WTOのオコンジョイウェアラ事務局長は「この紛争の経済的影響はウクライナ国境をはるかに越えて広がる」とし「パンデミックと戦争のダブルパンチがサプライチェーン(供給網)を混乱させ、インフレ圧力を高め、生産と貿易の成長予測を低下させたことは明らかだ」と語った。

一方、23年の世界貿易は3.4%増と予測。22年と23年の予測は戦争による影響で通常より不確実だと指摘した。

オコンジョイウェアラ氏は、穀物などの主要供給国であるウクライナとロシアからの輸出の混乱によって食糧危機の恐れがあり、輸入に頼るアフリカの約35カ国を含む低所得国が最も大きな打撃を受ける可能性があると警告。「食糧暴動の回避に向け断固として行動する必要がある」と述べ、より透明性のある監視システムの必要性と、価格を下げるための備蓄在庫の解放の可能性を指摘した。

また、多国間貿易システムが2地域圏に分裂するリスクを回避するため、各国に対して多国間貿易システムに関与し続けるように促した。
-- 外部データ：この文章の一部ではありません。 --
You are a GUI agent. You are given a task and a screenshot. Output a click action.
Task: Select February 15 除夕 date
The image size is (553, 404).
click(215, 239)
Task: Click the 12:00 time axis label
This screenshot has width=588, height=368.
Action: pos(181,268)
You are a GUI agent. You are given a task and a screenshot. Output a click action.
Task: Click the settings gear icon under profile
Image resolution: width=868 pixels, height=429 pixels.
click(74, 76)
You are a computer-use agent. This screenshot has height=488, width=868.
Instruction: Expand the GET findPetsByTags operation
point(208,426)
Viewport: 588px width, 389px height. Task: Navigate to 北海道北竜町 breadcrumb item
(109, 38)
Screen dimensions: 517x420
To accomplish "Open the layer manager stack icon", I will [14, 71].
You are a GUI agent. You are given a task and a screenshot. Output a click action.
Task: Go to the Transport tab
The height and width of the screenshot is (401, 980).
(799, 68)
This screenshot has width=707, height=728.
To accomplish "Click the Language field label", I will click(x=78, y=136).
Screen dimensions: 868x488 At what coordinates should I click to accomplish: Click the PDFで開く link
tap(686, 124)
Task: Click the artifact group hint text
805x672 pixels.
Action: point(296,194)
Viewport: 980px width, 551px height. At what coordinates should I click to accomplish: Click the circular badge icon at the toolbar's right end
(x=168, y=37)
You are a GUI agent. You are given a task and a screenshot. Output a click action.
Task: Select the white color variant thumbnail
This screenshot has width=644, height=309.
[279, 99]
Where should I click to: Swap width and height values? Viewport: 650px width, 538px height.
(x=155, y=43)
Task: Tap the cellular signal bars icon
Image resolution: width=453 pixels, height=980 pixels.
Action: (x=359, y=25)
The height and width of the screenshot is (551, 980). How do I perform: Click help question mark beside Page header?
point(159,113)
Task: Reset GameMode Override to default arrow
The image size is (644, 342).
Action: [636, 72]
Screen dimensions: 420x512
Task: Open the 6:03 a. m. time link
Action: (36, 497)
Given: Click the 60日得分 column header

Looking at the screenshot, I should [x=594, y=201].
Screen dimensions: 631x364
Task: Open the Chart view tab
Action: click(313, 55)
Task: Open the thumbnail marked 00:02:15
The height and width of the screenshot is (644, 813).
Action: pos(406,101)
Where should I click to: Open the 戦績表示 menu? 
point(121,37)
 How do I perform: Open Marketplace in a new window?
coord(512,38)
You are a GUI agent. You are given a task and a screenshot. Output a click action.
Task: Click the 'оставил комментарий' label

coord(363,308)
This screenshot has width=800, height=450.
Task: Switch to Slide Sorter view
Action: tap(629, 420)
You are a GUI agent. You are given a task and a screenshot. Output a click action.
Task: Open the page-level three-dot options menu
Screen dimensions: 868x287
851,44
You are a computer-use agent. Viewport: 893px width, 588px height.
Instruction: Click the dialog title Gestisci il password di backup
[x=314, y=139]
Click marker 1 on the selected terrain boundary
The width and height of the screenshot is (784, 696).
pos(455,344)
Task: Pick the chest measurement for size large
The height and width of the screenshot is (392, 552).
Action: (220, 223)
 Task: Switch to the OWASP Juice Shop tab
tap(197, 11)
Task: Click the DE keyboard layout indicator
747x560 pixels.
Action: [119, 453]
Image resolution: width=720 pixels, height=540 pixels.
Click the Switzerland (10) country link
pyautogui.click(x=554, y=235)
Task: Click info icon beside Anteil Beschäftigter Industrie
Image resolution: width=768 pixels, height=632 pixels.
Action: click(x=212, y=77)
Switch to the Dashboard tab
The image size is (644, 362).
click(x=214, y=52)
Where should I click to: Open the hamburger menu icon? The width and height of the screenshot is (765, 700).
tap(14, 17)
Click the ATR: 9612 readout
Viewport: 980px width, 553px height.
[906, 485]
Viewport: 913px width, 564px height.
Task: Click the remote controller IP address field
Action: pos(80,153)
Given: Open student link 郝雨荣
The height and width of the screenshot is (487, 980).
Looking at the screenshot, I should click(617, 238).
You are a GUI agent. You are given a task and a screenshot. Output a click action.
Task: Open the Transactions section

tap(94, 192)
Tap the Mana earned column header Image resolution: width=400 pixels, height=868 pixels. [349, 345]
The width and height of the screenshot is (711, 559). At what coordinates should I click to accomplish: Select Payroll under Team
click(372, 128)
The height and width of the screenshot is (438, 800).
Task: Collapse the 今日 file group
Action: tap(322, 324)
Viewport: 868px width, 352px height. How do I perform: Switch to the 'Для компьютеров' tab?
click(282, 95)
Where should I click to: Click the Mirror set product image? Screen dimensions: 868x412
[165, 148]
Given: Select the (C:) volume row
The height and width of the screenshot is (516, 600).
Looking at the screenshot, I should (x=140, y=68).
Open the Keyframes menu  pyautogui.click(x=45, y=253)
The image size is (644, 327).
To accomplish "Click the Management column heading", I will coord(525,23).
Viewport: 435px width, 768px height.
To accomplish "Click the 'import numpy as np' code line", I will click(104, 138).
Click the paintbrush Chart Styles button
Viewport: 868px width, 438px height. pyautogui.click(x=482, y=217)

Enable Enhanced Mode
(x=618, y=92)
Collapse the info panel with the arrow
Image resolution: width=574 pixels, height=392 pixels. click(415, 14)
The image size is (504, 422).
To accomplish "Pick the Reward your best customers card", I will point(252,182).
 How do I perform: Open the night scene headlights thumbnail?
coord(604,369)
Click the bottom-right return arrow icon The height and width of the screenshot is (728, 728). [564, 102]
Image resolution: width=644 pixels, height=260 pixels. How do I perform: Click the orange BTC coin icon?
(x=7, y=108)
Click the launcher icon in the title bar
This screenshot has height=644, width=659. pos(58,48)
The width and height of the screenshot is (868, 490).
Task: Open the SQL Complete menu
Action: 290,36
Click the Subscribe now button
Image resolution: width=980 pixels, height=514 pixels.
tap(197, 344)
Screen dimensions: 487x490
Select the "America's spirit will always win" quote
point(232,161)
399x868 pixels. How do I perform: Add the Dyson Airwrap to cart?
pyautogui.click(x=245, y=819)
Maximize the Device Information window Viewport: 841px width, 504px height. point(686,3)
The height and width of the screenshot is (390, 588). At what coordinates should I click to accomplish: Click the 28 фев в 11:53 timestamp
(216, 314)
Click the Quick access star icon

「もし分裂事態になれば、世界経済へのコストはかなり大きくなると思う」と述べた。

WTOのチーフエコノミスト、ロバート・クープマン氏は「世界経済は極めて困難な状況にある」としつつ、貿易は引き続き回復力があり、グローバル化の終わりとする警告に根拠はないとして「これまでのところリショアリング(外国に移した拠点の自国回帰)の形跡はない」との見解を示した。